La petite voiture Tunisie a connu quelques secousses, quelques embardées, mais elle n’a jamais quitté la route. Elle a su, au fil de sa difficile expérience, créer des espaces de négociation. Cette société sophistiquée du fait de son très haut niveau intellectuel a réduit les fossés qui séparent les contradictions apparentes : arabité-berbérité, tradition-modernité, islam-laïcité. Je me garderai de dire qu’elle est devenue parfaitement homogène (on ne serait plus chez les humains), mais enfin, des passerelles existent. La Tunisie est l’unique pays musulman à avoir recyclé ses islamistes, à en avoir fait des démocrates, le seul à avoir promu une véritable émancipation de la femme par l’éducation de celle-ci et par le dépoussiérage de son statut juridique. Et pourtant, il y a peu, Ennahdha passait pour l’un des mouvements islamistes les plus radicaux. Aujourd’hui, c’est une pure merveille que d’écouter ses élus reconnaître leur défaite. Une femme islamiste est maire de Tunis. Que c’est beau, mon Dieu !

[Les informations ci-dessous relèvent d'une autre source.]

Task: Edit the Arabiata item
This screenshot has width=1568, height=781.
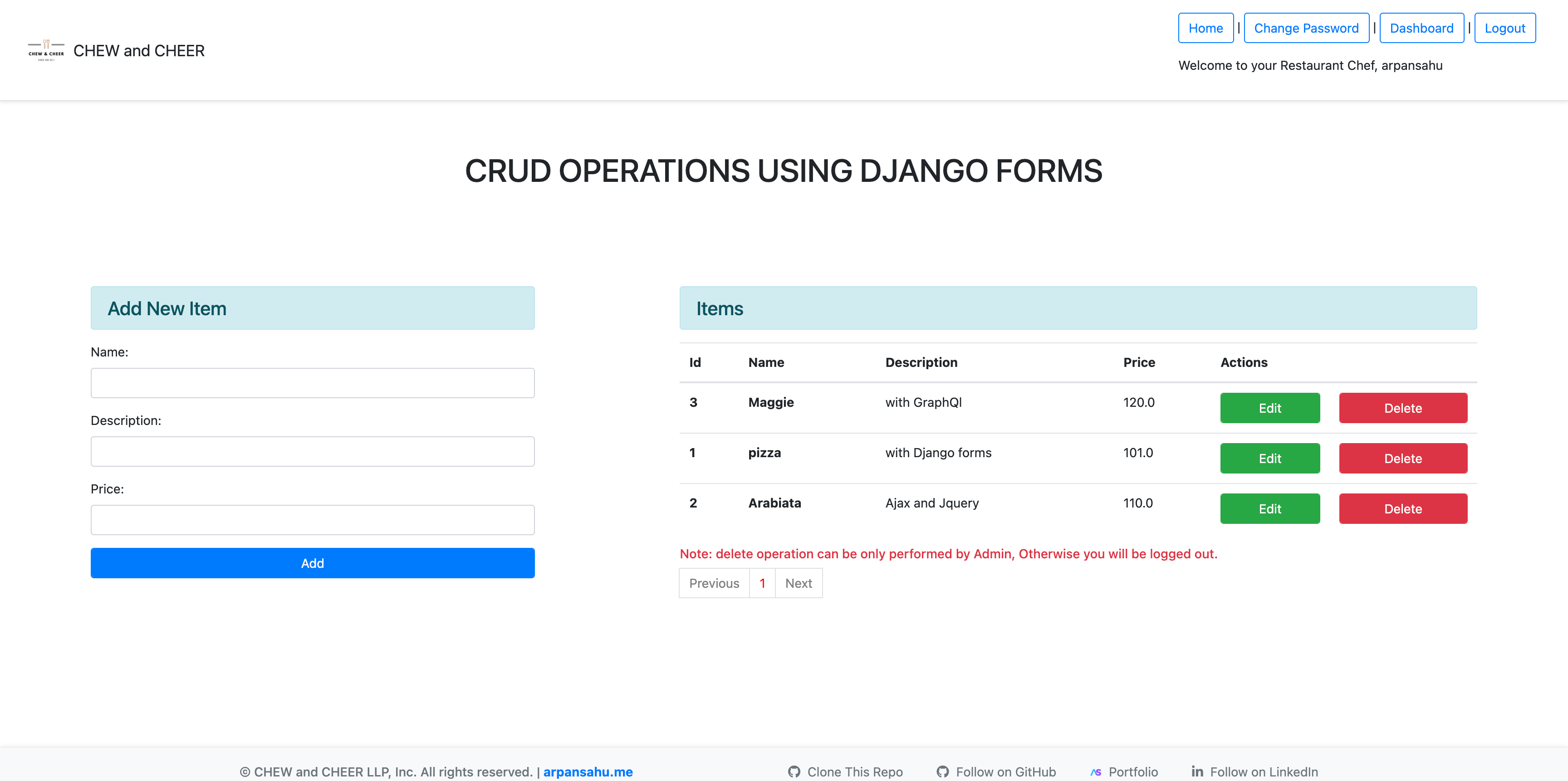Action: coord(1269,508)
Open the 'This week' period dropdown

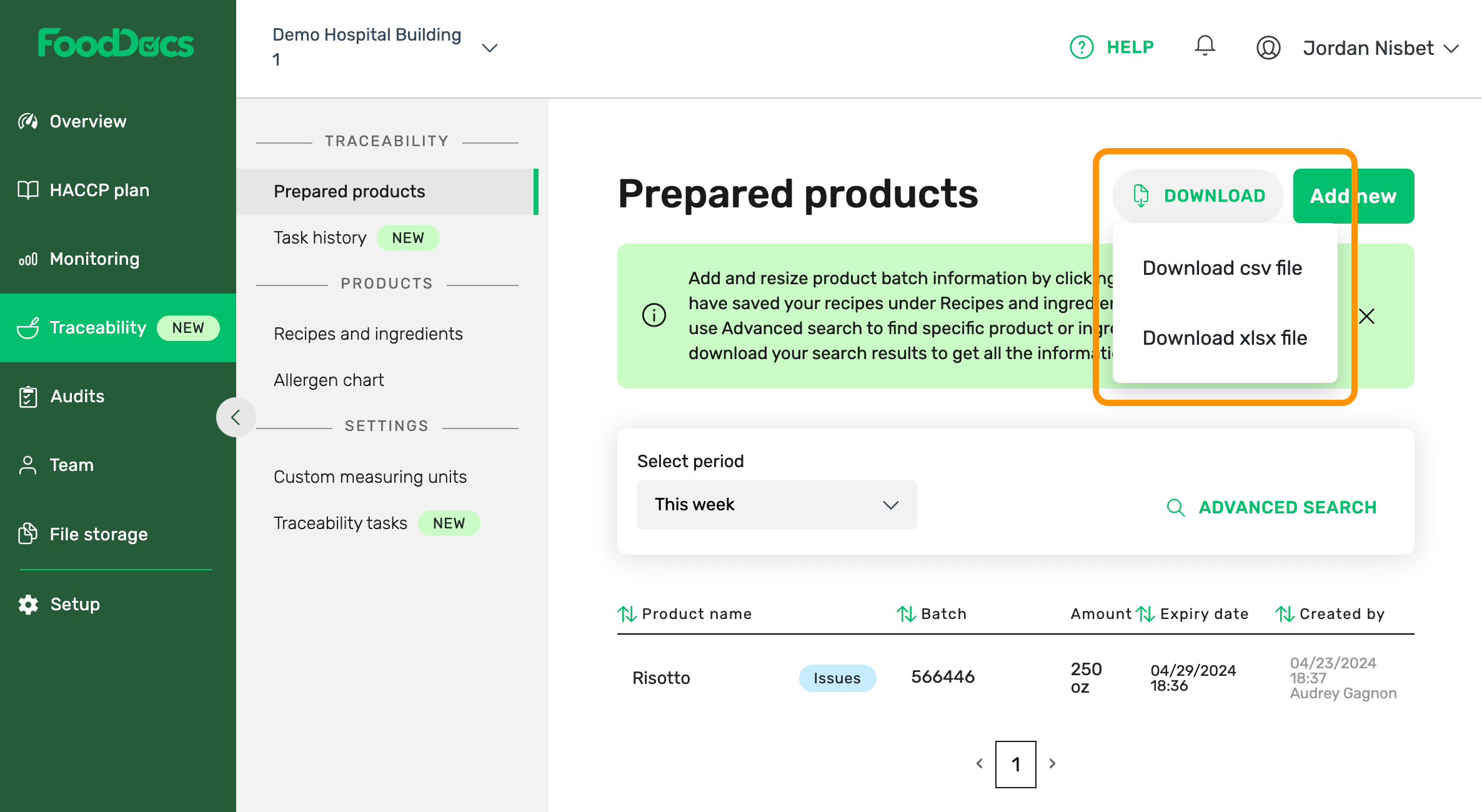[x=777, y=505]
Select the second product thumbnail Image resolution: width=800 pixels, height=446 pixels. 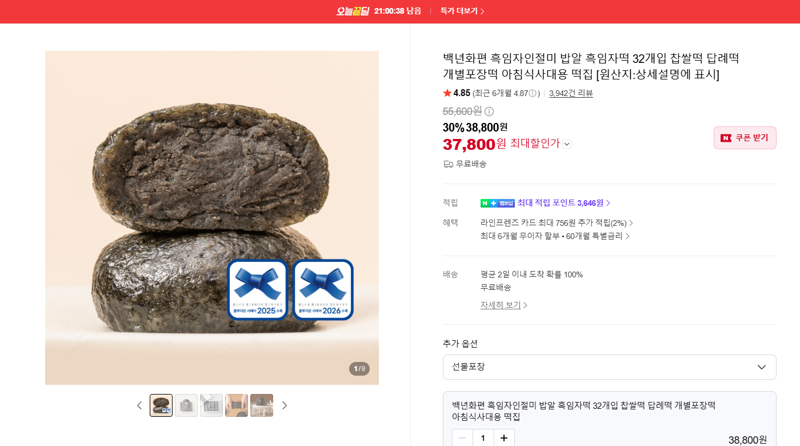click(186, 406)
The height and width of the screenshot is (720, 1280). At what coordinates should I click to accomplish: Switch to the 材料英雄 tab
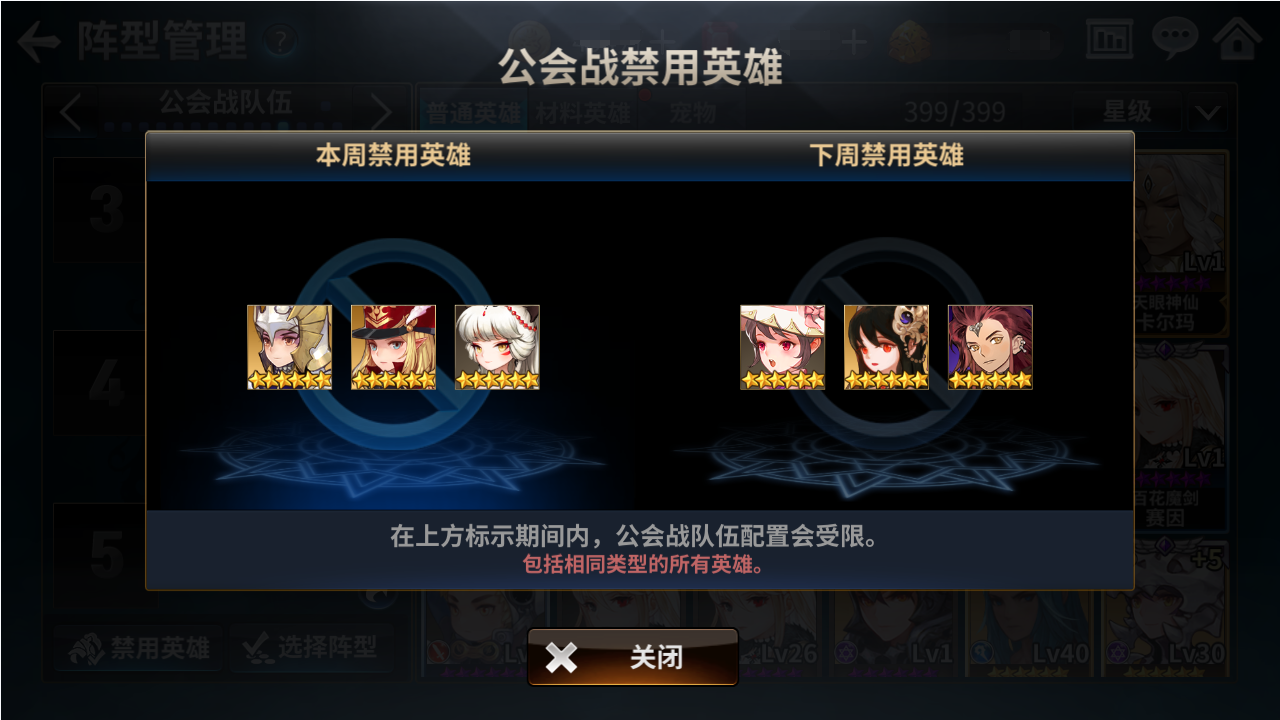tap(582, 112)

Après avoir ouvert le glorieux chapitre des Printemps arabes, la Tunisie, à la différence de l’Égypte et de la Libye, a fondé sa démocratie, une démocratie telle qu’il est inutile de lui accoler quelque épithète que ce soit. Une démocratie telle, que deux illustres inconnus se sont imposés pour le second tour. Le débat politique a, par la force de choses, pris de la hauteur. Les scrutins se sont déroulés sans accroc. Les garde-fous ont fonctionné et ont rendu les dérives difficiles à imaginer. De quoi créer les conditions pour qu’on dise au nouveau locataire du palais de Carthage : « Bon vent, président Saïed ! »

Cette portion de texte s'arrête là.